Collected data
====================

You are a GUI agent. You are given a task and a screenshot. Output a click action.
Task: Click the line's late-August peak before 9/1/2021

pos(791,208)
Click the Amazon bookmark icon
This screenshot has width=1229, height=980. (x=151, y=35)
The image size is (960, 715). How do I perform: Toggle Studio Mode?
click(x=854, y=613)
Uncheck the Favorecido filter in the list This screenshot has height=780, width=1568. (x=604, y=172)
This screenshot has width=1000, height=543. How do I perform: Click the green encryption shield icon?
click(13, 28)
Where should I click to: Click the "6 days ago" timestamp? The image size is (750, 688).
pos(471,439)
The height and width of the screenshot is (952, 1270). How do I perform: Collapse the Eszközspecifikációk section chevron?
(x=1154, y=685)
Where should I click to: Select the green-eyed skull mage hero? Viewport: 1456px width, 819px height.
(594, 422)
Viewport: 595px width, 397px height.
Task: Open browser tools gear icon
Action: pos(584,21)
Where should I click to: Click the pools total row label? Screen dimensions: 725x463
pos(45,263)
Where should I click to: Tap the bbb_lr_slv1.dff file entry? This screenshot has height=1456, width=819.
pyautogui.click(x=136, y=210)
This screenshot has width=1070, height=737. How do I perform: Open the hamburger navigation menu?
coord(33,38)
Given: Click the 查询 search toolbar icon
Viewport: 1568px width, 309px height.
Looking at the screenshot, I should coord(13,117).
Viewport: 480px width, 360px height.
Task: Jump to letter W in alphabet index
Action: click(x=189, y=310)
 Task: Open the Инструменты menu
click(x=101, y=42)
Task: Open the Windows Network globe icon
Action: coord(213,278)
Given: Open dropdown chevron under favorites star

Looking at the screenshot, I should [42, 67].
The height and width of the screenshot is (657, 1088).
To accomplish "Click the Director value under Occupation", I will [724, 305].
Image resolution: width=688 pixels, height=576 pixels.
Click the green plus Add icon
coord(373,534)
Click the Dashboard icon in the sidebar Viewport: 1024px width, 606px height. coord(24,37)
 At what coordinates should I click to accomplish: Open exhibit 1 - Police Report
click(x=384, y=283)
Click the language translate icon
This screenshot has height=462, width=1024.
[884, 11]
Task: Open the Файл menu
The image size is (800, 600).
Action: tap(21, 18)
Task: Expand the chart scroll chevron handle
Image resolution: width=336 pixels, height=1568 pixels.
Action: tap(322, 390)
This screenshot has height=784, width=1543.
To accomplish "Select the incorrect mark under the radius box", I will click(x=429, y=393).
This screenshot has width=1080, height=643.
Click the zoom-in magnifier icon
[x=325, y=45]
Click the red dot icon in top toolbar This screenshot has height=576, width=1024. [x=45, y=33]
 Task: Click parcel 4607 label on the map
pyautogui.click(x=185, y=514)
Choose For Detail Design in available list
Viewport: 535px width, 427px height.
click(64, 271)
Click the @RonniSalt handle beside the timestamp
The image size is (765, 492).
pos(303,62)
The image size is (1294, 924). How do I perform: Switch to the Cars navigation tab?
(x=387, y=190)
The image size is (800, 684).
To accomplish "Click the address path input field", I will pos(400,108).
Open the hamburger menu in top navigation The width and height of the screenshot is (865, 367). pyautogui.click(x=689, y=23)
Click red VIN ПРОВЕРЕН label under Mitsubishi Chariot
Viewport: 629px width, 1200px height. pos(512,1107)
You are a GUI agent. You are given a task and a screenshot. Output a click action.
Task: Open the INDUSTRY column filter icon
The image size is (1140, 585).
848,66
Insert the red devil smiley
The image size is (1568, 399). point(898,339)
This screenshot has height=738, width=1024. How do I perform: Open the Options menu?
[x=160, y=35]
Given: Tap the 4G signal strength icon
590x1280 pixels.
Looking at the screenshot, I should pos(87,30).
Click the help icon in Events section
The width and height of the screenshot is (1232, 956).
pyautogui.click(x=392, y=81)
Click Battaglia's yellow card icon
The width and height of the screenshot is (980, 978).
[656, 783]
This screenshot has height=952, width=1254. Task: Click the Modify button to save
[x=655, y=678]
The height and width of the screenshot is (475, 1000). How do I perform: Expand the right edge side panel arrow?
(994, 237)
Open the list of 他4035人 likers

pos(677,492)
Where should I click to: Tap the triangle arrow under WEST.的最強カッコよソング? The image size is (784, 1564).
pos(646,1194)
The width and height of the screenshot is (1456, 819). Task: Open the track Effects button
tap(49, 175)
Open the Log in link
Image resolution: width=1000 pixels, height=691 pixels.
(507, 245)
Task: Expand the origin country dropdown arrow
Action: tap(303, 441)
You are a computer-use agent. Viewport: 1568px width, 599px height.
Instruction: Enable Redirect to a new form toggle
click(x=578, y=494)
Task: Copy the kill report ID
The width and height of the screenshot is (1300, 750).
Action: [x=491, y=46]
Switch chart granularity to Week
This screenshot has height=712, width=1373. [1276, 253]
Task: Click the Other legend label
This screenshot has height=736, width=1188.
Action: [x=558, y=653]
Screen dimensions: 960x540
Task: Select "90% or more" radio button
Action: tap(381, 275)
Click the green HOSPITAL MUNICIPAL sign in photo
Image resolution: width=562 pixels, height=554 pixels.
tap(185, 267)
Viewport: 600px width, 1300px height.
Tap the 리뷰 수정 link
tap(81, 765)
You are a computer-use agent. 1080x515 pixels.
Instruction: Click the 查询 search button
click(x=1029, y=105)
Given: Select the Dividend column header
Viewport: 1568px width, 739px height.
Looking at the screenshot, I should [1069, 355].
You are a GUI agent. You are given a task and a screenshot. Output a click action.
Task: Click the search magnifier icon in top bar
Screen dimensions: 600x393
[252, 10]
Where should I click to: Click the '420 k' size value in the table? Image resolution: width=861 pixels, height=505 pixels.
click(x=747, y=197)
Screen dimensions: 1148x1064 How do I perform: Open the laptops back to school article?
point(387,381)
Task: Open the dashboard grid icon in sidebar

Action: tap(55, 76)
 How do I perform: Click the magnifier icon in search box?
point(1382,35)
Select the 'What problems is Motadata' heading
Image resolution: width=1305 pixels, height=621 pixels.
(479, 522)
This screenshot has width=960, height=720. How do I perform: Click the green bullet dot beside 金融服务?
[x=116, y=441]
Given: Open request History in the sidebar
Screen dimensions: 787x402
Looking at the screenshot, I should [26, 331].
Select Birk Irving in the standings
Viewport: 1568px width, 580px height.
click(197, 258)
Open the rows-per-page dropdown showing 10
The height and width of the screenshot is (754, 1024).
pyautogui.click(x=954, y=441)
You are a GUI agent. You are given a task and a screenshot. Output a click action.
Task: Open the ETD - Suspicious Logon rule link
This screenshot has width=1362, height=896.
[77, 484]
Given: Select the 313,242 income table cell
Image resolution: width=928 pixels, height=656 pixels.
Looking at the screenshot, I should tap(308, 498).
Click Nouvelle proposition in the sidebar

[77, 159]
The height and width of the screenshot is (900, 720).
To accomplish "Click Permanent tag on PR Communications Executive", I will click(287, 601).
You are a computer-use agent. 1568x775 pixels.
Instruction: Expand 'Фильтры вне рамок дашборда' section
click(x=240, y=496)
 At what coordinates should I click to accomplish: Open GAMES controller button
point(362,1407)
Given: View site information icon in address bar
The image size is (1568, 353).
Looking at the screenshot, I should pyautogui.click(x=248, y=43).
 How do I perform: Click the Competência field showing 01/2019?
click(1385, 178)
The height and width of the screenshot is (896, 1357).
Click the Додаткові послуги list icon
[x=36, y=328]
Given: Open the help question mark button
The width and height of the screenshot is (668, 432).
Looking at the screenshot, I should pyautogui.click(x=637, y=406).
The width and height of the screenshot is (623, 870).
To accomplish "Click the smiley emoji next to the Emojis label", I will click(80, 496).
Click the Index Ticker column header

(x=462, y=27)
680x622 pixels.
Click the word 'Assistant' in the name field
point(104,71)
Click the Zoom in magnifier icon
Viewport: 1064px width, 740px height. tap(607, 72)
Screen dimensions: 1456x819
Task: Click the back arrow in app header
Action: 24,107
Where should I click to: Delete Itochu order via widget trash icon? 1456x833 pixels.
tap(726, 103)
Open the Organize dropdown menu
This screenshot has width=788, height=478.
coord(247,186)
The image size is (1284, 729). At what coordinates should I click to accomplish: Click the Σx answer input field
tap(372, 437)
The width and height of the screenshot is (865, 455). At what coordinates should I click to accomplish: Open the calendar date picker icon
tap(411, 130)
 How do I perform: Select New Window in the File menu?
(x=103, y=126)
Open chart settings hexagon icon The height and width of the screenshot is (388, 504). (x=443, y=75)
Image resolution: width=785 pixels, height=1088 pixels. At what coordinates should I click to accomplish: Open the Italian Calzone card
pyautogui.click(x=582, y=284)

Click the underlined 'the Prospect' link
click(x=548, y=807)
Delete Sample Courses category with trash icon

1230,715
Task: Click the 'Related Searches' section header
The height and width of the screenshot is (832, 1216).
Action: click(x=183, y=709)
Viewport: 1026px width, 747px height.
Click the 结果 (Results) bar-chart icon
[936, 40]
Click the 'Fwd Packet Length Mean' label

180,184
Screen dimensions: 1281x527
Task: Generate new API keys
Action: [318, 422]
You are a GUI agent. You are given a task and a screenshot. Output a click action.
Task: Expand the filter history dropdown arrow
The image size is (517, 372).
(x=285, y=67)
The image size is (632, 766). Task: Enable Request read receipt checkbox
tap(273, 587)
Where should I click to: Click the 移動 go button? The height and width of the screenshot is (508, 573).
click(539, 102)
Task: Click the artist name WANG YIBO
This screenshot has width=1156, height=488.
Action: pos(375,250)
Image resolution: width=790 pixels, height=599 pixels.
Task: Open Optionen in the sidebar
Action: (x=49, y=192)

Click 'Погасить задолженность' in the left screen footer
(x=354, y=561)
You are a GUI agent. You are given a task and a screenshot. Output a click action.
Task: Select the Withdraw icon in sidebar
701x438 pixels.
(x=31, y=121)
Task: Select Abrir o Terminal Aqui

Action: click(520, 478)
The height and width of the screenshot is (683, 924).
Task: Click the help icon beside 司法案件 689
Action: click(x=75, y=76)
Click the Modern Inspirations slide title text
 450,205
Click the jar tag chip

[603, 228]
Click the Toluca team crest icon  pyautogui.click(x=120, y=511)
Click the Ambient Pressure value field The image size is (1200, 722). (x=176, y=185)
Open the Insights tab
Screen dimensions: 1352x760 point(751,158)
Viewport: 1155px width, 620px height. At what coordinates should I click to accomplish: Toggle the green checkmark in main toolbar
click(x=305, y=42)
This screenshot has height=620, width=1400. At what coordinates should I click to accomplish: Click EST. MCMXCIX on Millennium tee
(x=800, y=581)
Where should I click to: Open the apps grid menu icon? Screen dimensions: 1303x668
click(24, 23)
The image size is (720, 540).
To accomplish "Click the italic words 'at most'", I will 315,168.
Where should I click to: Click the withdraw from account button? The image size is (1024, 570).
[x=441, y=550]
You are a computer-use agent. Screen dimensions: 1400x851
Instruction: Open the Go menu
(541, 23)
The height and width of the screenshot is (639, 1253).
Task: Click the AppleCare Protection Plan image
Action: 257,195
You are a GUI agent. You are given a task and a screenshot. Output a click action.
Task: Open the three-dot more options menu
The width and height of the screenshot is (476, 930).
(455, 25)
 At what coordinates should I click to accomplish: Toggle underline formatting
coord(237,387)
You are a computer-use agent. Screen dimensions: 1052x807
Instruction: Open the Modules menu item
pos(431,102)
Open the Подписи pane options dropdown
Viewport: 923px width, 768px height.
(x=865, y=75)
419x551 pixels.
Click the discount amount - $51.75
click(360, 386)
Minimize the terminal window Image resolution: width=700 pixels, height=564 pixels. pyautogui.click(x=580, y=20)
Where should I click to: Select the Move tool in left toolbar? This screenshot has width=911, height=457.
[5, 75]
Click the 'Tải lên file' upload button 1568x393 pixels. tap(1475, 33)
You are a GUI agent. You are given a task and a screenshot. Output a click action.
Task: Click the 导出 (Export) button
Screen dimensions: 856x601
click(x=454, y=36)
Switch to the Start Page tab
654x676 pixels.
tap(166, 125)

====================

Set down exactly the lines of the data above, beginning with the line that has "The height and width of the screenshot is (475, 1000)." and ending with the line that has "Task: Click the Other legend label", and no others.

The height and width of the screenshot is (475, 1000). How do I perform: Expand the right edge side panel arrow?
(994, 237)
Open the list of 他4035人 likers

pos(677,492)
Where should I click to: Tap the triangle arrow under WEST.的最強カッコよソング? The image size is (784, 1564).
pos(646,1194)
The width and height of the screenshot is (1456, 819). Task: Open the track Effects button
tap(49, 175)
Open the Log in link
Image resolution: width=1000 pixels, height=691 pixels.
(507, 245)
Task: Expand the origin country dropdown arrow
Action: tap(303, 441)
You are a computer-use agent. Viewport: 1568px width, 599px height.
Instruction: Enable Redirect to a new form toggle
click(x=578, y=494)
Task: Copy the kill report ID
The width and height of the screenshot is (1300, 750).
Action: [x=491, y=46]
Switch chart granularity to Week
This screenshot has height=712, width=1373. [1276, 253]
Task: Click the Other legend label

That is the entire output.